Australia's Corporations and Securities Panel has given objections to the takeover of Australian Liquor Group by Liqourland, a subsidiary of Coley-Myer, a formal two-week extension.

It said it would seek and consider further submissions over the next 14 days. Liquorland claims that disclosures about the A$54.2m (US$27.5m) takeover were inadequate and the target company was losing money.

The panel agreed to delay payments to former ALG directors while new submissions were considered. But it made no order about impending payments to other shareholders. The interim ruling said: "The panel considers that the evidence currently before it suggests that during the first half of 2001 ALG became aware that the information on which it based revenue and profit statements and forecasts was very likely to be materially unreliable."

The former directors shareholding represented about A$10m of the total A$54.2m of the bid. The money will be paid into a trust fund pending the final determination.

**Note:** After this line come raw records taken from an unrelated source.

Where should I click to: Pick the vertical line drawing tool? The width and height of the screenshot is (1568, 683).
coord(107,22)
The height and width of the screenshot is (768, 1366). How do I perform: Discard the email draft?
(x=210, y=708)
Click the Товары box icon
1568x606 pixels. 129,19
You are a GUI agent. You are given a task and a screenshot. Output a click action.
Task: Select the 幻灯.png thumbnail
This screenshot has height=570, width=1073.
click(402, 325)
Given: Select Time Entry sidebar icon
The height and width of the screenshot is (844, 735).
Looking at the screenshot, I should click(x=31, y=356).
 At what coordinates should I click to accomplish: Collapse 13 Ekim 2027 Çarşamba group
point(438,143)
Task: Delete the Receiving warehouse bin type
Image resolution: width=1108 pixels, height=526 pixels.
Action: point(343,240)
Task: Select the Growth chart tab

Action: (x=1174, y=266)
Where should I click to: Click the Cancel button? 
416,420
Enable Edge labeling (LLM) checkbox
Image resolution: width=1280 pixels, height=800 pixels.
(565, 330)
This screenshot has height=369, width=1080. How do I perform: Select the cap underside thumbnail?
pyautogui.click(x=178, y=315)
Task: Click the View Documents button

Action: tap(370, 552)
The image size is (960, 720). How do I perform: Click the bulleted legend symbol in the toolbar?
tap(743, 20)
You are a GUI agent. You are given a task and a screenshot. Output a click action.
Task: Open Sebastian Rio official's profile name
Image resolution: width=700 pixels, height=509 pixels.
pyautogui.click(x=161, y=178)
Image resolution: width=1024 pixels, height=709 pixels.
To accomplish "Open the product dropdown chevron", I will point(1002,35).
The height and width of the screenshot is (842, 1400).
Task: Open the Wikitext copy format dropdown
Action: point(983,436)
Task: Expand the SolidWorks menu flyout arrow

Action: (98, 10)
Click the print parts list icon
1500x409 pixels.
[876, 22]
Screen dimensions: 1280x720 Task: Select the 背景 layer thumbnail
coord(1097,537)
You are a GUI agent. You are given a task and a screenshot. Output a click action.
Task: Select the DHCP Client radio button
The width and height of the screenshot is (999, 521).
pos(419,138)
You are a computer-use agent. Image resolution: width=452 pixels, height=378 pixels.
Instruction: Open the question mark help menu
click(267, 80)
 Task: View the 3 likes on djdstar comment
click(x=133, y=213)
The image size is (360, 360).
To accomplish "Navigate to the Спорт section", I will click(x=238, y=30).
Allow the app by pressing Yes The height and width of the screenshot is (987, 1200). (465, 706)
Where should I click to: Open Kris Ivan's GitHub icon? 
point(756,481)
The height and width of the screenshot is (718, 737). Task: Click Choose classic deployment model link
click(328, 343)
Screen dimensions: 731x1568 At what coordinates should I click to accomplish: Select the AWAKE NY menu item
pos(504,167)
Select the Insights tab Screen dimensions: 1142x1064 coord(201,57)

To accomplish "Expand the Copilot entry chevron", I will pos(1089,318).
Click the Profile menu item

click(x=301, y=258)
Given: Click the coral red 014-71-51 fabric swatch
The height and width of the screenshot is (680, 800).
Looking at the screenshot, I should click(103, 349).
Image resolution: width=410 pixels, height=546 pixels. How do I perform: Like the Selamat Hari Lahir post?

In a statement, through its lawyer ALG said it was pleased the panel had rejected Liquorlands "opportunistic attempt" to re-price the completed bid. Any attempt to extend the restraint beyond 14 days would be vigorously contested.

Liquorland formally welcomed the decision and said it would immediately begin payments to the other shareholders. The ruling was also welcomed in Australia's financial press with one commentator describing it as being "Solomon like."